Format the lines below as a numbered list, leaving out any blank lines.

╭──

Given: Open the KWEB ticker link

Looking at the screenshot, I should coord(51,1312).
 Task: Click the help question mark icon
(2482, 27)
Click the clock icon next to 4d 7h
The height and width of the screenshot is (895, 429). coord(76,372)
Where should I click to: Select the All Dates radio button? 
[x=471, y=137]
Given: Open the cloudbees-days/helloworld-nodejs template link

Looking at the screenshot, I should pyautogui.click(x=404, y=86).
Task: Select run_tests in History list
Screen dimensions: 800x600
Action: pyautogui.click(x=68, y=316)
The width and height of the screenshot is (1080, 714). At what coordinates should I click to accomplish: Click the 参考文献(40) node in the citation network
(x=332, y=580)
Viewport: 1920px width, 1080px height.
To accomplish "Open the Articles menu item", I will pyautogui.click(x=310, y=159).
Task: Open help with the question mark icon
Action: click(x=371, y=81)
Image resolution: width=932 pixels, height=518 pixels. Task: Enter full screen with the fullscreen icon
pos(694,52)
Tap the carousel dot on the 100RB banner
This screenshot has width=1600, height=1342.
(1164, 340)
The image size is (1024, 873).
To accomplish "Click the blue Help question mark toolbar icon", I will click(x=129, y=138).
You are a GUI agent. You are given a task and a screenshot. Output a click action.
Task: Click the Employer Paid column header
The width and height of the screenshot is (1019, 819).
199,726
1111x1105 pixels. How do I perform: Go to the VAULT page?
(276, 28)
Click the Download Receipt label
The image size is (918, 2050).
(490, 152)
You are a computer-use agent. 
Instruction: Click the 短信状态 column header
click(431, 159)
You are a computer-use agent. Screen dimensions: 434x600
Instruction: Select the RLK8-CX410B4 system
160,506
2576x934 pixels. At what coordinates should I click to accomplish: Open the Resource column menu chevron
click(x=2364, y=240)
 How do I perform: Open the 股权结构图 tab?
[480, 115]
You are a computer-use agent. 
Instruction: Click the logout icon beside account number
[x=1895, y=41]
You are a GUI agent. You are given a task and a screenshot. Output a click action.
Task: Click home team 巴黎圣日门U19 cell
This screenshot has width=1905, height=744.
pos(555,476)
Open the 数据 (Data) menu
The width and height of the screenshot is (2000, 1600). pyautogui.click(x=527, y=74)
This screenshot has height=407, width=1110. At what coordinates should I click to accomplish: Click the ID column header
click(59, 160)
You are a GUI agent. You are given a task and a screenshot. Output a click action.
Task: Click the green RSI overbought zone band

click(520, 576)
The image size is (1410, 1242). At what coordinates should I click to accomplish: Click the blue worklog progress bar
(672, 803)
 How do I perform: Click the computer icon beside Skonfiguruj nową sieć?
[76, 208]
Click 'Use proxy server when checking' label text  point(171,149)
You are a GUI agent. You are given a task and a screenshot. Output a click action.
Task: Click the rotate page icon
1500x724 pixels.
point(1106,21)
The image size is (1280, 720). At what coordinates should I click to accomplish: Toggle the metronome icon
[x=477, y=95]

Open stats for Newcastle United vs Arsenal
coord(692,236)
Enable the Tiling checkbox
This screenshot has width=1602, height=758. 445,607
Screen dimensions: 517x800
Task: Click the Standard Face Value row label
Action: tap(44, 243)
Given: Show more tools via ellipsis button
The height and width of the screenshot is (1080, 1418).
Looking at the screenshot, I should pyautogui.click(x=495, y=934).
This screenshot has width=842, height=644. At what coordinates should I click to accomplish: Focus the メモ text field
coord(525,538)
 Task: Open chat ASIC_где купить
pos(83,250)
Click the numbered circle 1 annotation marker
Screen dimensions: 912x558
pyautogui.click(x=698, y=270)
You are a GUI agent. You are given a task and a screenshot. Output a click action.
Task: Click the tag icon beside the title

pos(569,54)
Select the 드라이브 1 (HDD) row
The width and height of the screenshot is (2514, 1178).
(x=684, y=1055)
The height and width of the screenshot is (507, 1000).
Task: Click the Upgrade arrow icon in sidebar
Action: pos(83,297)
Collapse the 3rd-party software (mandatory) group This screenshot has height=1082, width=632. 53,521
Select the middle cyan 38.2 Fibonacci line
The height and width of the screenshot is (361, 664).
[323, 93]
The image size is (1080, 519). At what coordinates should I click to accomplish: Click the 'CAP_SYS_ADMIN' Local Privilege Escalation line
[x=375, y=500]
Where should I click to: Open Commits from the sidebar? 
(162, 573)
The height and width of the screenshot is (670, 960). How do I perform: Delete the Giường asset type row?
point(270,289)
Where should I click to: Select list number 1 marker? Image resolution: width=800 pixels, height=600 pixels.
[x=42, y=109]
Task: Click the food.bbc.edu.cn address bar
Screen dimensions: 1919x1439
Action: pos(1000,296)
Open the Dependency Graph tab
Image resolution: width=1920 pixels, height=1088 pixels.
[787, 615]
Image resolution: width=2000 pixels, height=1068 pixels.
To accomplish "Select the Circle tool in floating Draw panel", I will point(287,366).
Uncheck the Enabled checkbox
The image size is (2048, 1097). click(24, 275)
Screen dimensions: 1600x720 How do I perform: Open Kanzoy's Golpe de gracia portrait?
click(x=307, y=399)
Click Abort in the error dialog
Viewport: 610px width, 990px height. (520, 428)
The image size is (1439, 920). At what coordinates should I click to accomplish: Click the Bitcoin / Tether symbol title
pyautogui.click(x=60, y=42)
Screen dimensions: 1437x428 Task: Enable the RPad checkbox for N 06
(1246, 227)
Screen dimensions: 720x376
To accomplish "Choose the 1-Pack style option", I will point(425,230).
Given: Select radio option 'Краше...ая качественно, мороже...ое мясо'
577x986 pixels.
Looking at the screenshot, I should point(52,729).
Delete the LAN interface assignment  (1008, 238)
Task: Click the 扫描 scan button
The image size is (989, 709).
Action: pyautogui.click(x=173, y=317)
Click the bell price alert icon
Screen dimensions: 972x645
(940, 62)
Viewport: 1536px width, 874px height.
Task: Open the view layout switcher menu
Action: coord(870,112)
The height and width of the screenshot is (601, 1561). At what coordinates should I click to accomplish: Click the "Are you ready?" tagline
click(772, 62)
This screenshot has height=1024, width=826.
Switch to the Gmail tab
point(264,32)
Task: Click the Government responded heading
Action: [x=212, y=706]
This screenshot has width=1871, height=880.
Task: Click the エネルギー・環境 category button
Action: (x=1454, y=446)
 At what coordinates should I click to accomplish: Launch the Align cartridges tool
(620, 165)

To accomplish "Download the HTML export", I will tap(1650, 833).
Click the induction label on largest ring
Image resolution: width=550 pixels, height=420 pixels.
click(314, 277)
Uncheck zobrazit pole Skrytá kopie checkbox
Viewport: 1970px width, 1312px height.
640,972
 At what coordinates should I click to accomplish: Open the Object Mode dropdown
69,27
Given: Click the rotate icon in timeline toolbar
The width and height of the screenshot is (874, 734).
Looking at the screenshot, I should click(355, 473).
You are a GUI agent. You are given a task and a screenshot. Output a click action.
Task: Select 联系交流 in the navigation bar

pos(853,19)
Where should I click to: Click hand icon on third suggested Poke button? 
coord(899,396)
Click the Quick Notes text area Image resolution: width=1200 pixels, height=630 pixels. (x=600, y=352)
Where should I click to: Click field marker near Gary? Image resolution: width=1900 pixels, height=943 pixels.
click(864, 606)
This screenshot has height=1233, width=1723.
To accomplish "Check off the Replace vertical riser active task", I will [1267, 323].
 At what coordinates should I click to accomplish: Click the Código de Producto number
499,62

╰──

#### [Exercise solution]
1. Given: Open the KWEB ticker link
2. Looking at the screenshot, I should coord(51,1312).
3.  Task: Click the help question mark icon
4. (2482, 27)
5. Click the clock icon next to 4d 7h
6. The height and width of the screenshot is (895, 429). coord(76,372)
7. Where should I click to: Select the All Dates radio button? 
8. [x=471, y=137]
9. Given: Open the cloudbees-days/helloworld-nodejs template link
10. Looking at the screenshot, I should pyautogui.click(x=404, y=86).
11. Task: Select run_tests in History list
12. Screen dimensions: 800x600
13. Action: pyautogui.click(x=68, y=316)
14. The width and height of the screenshot is (1080, 714). At what coordinates should I click to accomplish: Click the 参考文献(40) node in the citation network
15. (x=332, y=580)
16. Viewport: 1920px width, 1080px height.
17. To accomplish "Open the Articles menu item", I will pyautogui.click(x=310, y=159).
18. Task: Open help with the question mark icon
19. Action: click(x=371, y=81)
20. Image resolution: width=932 pixels, height=518 pixels. Task: Enter full screen with the fullscreen icon
21. pos(694,52)
22. Tap the carousel dot on the 100RB banner
23. This screenshot has width=1600, height=1342.
24. (1164, 340)
25. The image size is (1024, 873).
26. To accomplish "Click the blue Help question mark toolbar icon", I will click(x=129, y=138).
27. You are a GUI agent. You are given a task and a screenshot. Output a click action.
28. Task: Click the Employer Paid column header
29. The width and height of the screenshot is (1019, 819).
30. 199,726
31. 1111x1105 pixels. How do I perform: Go to the VAULT page?
32. (276, 28)
33. Click the Download Receipt label
34. The image size is (918, 2050).
35. (490, 152)
36. You are a computer-use agent. 
37. Instruction: Click the 短信状态 column header
38. click(431, 159)
39. You are a computer-use agent. Screen dimensions: 434x600
40. Instruction: Select the RLK8-CX410B4 system
41. 160,506
42. 2576x934 pixels. At what coordinates should I click to accomplish: Open the Resource column menu chevron
43. click(x=2364, y=240)
44.  How do I perform: Open the 股权结构图 tab?
45. [480, 115]
46. You are a computer-use agent. 
47. Instruction: Click the logout icon beside account number
48. [x=1895, y=41]
49. You are a GUI agent. You are given a task and a screenshot. Output a click action.
50. Task: Click home team 巴黎圣日门U19 cell
51. This screenshot has width=1905, height=744.
52. pos(555,476)
53. Open the 数据 (Data) menu
54. The width and height of the screenshot is (2000, 1600). pyautogui.click(x=527, y=74)
55. This screenshot has height=407, width=1110. At what coordinates should I click to accomplish: Click the ID column header
56. click(59, 160)
57. You are a GUI agent. You are given a task and a screenshot. Output a click action.
58. Task: Click the green RSI overbought zone band
59. click(520, 576)
60. The image size is (1410, 1242). At what coordinates should I click to accomplish: Click the blue worklog progress bar
61. (672, 803)
62.  How do I perform: Click the computer icon beside Skonfiguruj nową sieć?
63. [76, 208]
64. Click 'Use proxy server when checking' label text  point(171,149)
65. You are a GUI agent. You are given a task and a screenshot. Output a click action.
66. Task: Click the rotate page icon
67. 1500x724 pixels.
68. point(1106,21)
69. The image size is (1280, 720). At what coordinates should I click to accomplish: Toggle the metronome icon
70. [x=477, y=95]
71. Open stats for Newcastle United vs Arsenal
72. coord(692,236)
73. Enable the Tiling checkbox
74. This screenshot has width=1602, height=758. 445,607
75. Screen dimensions: 517x800
76. Task: Click the Standard Face Value row label
77. Action: tap(44, 243)
78. Given: Show more tools via ellipsis button
79. The height and width of the screenshot is (1080, 1418).
80. Looking at the screenshot, I should pyautogui.click(x=495, y=934).
81. This screenshot has width=842, height=644. At what coordinates should I click to accomplish: Focus the メモ text field
82. coord(525,538)
83.  Task: Open chat ASIC_где купить
84. pos(83,250)
85. Click the numbered circle 1 annotation marker
86. Screen dimensions: 912x558
87. pyautogui.click(x=698, y=270)
88. You are a GUI agent. You are given a task and a screenshot. Output a click action.
89. Task: Click the tag icon beside the title
90. pos(569,54)
91. Select the 드라이브 1 (HDD) row
92. The width and height of the screenshot is (2514, 1178).
93. (x=684, y=1055)
94. The height and width of the screenshot is (507, 1000).
95. Task: Click the Upgrade arrow icon in sidebar
96. Action: pos(83,297)
97. Collapse the 3rd-party software (mandatory) group This screenshot has height=1082, width=632. 53,521
98. Select the middle cyan 38.2 Fibonacci line
99. The height and width of the screenshot is (361, 664).
100. [323, 93]
101. The image size is (1080, 519). At what coordinates should I click to accomplish: Click the 'CAP_SYS_ADMIN' Local Privilege Escalation line
102. [x=375, y=500]
103. Where should I click to: Open Commits from the sidebar? 
104. (162, 573)
105. The height and width of the screenshot is (670, 960). How do I perform: Delete the Giường asset type row?
106. point(270,289)
107. Where should I click to: Select list number 1 marker? Image resolution: width=800 pixels, height=600 pixels.
108. [x=42, y=109]
109. Task: Click the food.bbc.edu.cn address bar
110. Screen dimensions: 1919x1439
111. Action: pos(1000,296)
112. Open the Dependency Graph tab
113. Image resolution: width=1920 pixels, height=1088 pixels.
114. [787, 615]
115. Image resolution: width=2000 pixels, height=1068 pixels.
116. To accomplish "Select the Circle tool in floating Draw panel", I will point(287,366).
117. Uncheck the Enabled checkbox
118. The image size is (2048, 1097). click(24, 275)
119. Screen dimensions: 1600x720 How do I perform: Open Kanzoy's Golpe de gracia portrait?
120. click(x=307, y=399)
121. Click Abort in the error dialog
122. Viewport: 610px width, 990px height. (520, 428)
123. The image size is (1439, 920). At what coordinates should I click to accomplish: Click the Bitcoin / Tether symbol title
124. pyautogui.click(x=60, y=42)
125. Screen dimensions: 1437x428 Task: Enable the RPad checkbox for N 06
126. (1246, 227)
127. Screen dimensions: 720x376
128. To accomplish "Choose the 1-Pack style option", I will point(425,230).
129. Given: Select radio option 'Краше...ая качественно, мороже...ое мясо'
130. 577x986 pixels.
131. Looking at the screenshot, I should point(52,729).
132. Delete the LAN interface assignment  (1008, 238)
133. Task: Click the 扫描 scan button
134. The image size is (989, 709).
135. Action: pyautogui.click(x=173, y=317)
136. Click the bell price alert icon
137. Screen dimensions: 972x645
138. (940, 62)
139. Viewport: 1536px width, 874px height.
140. Task: Open the view layout switcher menu
141. Action: coord(870,112)
142. The height and width of the screenshot is (601, 1561). At what coordinates should I click to accomplish: Click the "Are you ready?" tagline
143. click(772, 62)
144. This screenshot has height=1024, width=826.
145. Switch to the Gmail tab
146. point(264,32)
147. Task: Click the Government responded heading
148. Action: [x=212, y=706]
149. This screenshot has width=1871, height=880.
150. Task: Click the エネルギー・環境 category button
151. Action: (x=1454, y=446)
152.  At what coordinates should I click to accomplish: Launch the Align cartridges tool
153. (620, 165)
154. To accomplish "Download the HTML export", I will tap(1650, 833).
155. Click the induction label on largest ring
156. Image resolution: width=550 pixels, height=420 pixels.
157. click(314, 277)
158. Uncheck zobrazit pole Skrytá kopie checkbox
159. Viewport: 1970px width, 1312px height.
160. 640,972
161.  At what coordinates should I click to accomplish: Open the Object Mode dropdown
162. 69,27
163. Given: Click the rotate icon in timeline toolbar
164. The width and height of the screenshot is (874, 734).
165. Looking at the screenshot, I should click(355, 473).
166. You are a GUI agent. You are given a task and a screenshot. Output a click action.
167. Task: Select 联系交流 in the navigation bar
168. pos(853,19)
169. Where should I click to: Click hand icon on third suggested Poke button? 
170. coord(899,396)
171. Click the Quick Notes text area Image resolution: width=1200 pixels, height=630 pixels. (x=600, y=352)
172. Where should I click to: Click field marker near Gary? Image resolution: width=1900 pixels, height=943 pixels.
173. click(864, 606)
174. This screenshot has height=1233, width=1723.
175. To accomplish "Check off the Replace vertical riser active task", I will [1267, 323].
176.  At what coordinates should I click to accomplish: Click the Código de Producto number
177. 499,62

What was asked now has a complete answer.